-- TEXTO DO DOCUMENTO --
--------------------------------------------------

São
Francisco e o Fogo
O fogo
restringiu-se a um elemento prosaico de nosso quotidiano. Que é? De onde vem?
Um palito de fósforo que se risca. A chave do fogão que se gira. Um leve toque
na tomada. Ei-lo: o fogo, domesticado, a seu dispor. No entanto, o “Fogo” é um
elemento nobre, constitutivo, fundamental – e final – do universo. Desprovidos
do moderno aparato tecnológico, os antigos alcançavam melhor percepção talvez
do caráter arcano, transcendental e arquetípico do Fogo. E com ele mantinham
respeitosa relação de medo, gratidão e veneração.
A partir
de uma característica singular de sua espiritualidade, que via nas coisas
materiais, não simplesmente uma profana opacidade, ou o signo de perigosa
idolatria, mas sim o reflexo do Criador e um caminho para a divindade, São
Francisco construiu uma significativa relação de admiração e identificação com
o Fogo, que pode ser destacada sob o ponto de vista factual, psicológico e
religioso.
Factualmente,
São Francisco tratava com o máximo respeito as manifestações empíricas do fogo.
Recusava-se a apagá-las. Mesmo quando lhe devoravam as vestes.
Psicologicamente, atribuía qualidades masculinas ao fogo, figuradas na chama
ascendente que se eleva e progride com alegre temeridade, e, quiçá, com certa
petulante inocência, de quem é inconsciente da força que tem e do temor que
inspira. “Irmão Fogo, sempre fui seu amigo, queira moderar-se ao queimar minhas
têmporas ...”
Mas é
sobretudo o caráter religioso, teofânico, do Fogo, como elemento simbolizante
da divindade, que no espírito franciscano convém salientar.
Na
Escritura, não só Deus habita e manifesta-se no meio do Fogo, como também envia
o seu Fogo para julgar e castigar, guiar, proteger e santificar. Mais. Ele, o
próprio Deus, como Fogo se define: “é um Fogo devorador” (Hb 12,29).

--------------------------------------------------

-- ENUNCIADO 1 --
Segundo o texto sobre São Francisco e o fogo, o que o santo fazia diante do fogo, mesmo quando este lhe devorava as vestes?
-- ENUNCIADO 2 --
Edite o trecho do texto sobre São Francisco e o fogo que vai de "Um palito de" até "gratidão e veneração.", inclusive, trocando "medo" por "temor".
O material que vem a seguir é dispensável.

-- DADOS REGISTRADOS --
--------------------------------------------------

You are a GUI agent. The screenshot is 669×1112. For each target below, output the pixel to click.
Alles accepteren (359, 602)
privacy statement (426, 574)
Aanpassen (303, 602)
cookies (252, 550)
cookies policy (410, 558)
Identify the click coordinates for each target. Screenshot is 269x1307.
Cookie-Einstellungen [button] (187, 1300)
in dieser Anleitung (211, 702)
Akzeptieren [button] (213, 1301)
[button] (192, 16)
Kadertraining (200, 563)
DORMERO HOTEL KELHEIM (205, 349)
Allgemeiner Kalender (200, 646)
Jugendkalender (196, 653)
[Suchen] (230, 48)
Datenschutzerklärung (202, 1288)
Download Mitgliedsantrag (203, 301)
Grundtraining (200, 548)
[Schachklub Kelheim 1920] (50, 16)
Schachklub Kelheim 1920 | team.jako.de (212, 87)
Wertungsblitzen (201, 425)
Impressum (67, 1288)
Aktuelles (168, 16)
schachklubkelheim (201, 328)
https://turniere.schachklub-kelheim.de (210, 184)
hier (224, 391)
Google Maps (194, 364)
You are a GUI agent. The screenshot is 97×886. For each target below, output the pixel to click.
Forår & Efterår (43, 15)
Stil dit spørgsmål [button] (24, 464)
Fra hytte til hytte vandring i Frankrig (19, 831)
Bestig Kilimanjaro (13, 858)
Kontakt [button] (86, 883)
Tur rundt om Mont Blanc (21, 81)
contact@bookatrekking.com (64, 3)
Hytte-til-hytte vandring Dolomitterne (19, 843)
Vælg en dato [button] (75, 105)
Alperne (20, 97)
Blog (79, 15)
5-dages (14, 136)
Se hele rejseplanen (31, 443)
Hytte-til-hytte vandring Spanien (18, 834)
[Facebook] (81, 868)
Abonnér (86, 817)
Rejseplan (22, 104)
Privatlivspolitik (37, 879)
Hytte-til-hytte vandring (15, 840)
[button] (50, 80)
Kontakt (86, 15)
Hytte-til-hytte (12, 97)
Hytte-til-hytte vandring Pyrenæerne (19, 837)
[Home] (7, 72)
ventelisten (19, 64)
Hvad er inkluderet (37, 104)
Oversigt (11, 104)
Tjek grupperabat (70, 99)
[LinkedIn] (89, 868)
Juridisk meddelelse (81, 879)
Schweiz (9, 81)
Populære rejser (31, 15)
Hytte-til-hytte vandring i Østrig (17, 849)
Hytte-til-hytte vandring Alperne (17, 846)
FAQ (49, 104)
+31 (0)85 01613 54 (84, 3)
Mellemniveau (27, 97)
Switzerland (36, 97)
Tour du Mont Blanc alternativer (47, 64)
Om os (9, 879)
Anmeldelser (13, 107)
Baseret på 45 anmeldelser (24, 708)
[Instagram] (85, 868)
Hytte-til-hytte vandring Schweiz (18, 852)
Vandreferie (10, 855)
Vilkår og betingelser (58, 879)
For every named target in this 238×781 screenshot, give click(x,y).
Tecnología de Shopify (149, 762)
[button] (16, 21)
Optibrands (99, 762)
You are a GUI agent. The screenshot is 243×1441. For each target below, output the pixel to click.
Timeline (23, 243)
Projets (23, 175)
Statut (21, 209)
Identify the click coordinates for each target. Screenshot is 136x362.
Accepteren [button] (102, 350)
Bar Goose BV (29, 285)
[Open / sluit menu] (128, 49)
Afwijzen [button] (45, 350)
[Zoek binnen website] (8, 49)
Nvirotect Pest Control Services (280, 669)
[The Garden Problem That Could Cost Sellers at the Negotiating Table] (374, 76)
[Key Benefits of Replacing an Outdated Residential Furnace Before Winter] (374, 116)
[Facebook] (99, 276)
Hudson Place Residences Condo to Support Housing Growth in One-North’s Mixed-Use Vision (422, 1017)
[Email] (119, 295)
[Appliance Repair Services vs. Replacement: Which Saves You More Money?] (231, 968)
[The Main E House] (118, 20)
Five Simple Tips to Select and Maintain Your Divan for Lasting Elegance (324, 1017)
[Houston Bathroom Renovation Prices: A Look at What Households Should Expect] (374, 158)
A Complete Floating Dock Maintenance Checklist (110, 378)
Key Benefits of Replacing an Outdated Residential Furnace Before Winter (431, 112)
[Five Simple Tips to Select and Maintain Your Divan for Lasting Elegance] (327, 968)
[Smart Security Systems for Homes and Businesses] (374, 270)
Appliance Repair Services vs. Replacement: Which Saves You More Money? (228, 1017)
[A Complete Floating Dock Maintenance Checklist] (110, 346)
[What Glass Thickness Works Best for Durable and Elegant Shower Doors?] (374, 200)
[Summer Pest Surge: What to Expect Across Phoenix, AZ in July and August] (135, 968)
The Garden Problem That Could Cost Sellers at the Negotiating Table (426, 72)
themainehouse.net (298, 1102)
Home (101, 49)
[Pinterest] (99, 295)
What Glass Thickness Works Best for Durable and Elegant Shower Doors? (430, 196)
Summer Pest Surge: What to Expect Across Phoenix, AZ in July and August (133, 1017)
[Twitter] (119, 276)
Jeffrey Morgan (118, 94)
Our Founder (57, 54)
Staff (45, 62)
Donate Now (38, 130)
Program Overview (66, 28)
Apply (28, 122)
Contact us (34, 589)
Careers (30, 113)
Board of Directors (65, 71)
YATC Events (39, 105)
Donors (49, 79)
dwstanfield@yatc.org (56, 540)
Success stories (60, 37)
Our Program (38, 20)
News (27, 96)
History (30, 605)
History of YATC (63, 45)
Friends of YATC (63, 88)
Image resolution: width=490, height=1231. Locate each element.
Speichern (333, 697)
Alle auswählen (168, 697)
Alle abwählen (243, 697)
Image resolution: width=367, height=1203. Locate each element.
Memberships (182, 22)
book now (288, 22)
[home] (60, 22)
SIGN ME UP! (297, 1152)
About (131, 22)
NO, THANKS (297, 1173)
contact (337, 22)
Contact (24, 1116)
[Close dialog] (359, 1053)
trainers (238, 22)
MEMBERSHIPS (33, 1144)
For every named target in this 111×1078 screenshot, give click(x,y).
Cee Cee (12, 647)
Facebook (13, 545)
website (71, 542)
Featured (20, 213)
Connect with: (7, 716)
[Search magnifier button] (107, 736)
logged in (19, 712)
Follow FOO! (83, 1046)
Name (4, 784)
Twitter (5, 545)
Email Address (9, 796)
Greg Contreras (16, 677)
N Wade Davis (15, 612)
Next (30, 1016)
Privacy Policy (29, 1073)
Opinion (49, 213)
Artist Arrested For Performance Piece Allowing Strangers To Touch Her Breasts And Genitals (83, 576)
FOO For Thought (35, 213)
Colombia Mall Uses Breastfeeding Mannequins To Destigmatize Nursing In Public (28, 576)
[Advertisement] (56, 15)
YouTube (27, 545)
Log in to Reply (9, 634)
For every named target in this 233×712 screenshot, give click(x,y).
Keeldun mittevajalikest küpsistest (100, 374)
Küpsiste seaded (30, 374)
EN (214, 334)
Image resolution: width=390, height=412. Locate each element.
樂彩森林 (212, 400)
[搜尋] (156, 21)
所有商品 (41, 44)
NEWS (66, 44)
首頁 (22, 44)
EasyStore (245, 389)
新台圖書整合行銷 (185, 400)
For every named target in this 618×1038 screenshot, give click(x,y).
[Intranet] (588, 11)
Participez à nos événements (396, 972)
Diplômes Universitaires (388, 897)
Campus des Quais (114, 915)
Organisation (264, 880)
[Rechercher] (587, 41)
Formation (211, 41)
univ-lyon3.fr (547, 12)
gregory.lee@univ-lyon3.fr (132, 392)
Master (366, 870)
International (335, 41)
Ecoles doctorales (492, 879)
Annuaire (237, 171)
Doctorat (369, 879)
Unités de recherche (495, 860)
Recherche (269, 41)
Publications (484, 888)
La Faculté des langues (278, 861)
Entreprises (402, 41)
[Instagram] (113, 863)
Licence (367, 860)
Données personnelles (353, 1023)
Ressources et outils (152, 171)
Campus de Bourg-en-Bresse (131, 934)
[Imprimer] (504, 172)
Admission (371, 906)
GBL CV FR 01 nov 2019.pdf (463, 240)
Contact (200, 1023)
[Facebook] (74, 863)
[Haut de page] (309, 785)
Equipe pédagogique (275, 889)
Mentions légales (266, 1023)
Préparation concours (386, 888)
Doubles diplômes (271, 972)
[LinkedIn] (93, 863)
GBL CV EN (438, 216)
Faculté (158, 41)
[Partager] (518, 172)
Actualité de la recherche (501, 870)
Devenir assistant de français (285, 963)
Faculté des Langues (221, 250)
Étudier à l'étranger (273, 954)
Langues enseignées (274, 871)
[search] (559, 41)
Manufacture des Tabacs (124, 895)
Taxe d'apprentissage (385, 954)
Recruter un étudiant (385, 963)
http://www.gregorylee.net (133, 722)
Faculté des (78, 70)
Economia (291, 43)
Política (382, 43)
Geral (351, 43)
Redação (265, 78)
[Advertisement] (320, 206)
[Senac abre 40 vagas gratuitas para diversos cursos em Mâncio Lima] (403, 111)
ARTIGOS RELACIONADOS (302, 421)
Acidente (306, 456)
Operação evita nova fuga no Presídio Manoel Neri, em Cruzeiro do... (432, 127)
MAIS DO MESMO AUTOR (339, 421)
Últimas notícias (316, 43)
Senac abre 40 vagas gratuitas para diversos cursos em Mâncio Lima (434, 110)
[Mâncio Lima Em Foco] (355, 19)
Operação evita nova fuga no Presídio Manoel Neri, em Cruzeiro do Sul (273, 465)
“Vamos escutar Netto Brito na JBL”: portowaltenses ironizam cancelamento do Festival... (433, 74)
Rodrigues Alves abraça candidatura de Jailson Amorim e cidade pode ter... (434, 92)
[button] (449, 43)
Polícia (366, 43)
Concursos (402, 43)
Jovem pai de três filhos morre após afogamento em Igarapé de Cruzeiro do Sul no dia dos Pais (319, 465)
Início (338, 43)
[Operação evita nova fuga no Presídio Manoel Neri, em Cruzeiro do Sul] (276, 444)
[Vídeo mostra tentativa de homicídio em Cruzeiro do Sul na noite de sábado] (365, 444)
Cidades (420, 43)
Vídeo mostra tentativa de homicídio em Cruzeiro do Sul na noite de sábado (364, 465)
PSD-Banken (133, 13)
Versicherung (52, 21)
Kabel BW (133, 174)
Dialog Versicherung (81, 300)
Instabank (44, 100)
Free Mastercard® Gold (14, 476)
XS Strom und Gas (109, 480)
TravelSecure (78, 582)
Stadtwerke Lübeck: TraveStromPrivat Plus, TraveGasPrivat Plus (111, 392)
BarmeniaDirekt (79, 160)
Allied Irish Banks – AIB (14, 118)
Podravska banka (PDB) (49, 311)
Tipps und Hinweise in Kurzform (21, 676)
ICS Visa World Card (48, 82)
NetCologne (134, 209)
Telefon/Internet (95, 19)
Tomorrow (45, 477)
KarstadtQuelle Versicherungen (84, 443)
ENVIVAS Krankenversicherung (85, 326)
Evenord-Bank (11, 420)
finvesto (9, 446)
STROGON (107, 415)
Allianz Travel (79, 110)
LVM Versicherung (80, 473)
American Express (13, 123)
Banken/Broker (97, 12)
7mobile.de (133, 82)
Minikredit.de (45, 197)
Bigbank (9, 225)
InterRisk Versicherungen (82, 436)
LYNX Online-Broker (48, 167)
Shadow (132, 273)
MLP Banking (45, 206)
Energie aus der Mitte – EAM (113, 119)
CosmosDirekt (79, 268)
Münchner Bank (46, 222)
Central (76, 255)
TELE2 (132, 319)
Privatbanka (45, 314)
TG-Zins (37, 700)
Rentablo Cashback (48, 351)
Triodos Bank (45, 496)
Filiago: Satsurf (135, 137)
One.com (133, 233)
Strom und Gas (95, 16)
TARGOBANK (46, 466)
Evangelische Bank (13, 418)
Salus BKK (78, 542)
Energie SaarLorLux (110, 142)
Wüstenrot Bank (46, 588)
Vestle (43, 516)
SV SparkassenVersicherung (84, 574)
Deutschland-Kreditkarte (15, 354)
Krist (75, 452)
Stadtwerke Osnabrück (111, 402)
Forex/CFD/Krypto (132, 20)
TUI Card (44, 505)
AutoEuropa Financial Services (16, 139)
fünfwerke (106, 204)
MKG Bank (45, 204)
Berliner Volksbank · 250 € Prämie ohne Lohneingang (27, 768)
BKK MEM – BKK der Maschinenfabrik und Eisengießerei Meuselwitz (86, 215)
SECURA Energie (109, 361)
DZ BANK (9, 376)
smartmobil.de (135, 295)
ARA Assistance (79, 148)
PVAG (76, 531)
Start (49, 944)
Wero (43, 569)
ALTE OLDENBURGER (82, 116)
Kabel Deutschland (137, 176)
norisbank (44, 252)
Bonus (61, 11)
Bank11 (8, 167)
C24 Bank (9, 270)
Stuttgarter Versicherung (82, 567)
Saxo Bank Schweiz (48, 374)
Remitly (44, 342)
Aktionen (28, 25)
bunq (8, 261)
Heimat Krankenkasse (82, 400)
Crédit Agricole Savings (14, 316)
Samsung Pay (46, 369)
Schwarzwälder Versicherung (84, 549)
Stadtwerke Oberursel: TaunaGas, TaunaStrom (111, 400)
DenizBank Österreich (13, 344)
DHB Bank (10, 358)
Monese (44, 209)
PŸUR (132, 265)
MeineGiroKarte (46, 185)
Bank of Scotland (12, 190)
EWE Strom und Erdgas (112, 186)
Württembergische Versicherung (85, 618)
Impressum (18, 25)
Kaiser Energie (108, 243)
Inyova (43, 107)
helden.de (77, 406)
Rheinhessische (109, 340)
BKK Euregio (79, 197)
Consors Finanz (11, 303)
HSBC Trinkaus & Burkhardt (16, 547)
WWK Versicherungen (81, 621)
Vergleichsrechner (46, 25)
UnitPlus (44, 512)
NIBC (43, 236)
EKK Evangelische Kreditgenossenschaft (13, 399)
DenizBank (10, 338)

--------------------------------------------------

-- SOLUÇÃO 1 --
Recusava-se a apagá-lo.

-- SOLUÇÃO 2 --
Um palito de fósforo que se risca. A chave do fogão que se gira. Um leve toque
na tomada. Ei-lo: o fogo, domesticado, a seu dispor. No entanto, o “Fogo” é um
elemento nobre, constitutivo, fundamental – e final – do universo. Desprovidos
do moderno aparato tecnológico, os antigos alcançavam melhor percepção talvez
do caráter arcano, transcendental e arquetípico do Fogo. E com ele mantinham
respeitosa relação de temor, gratidão e veneração.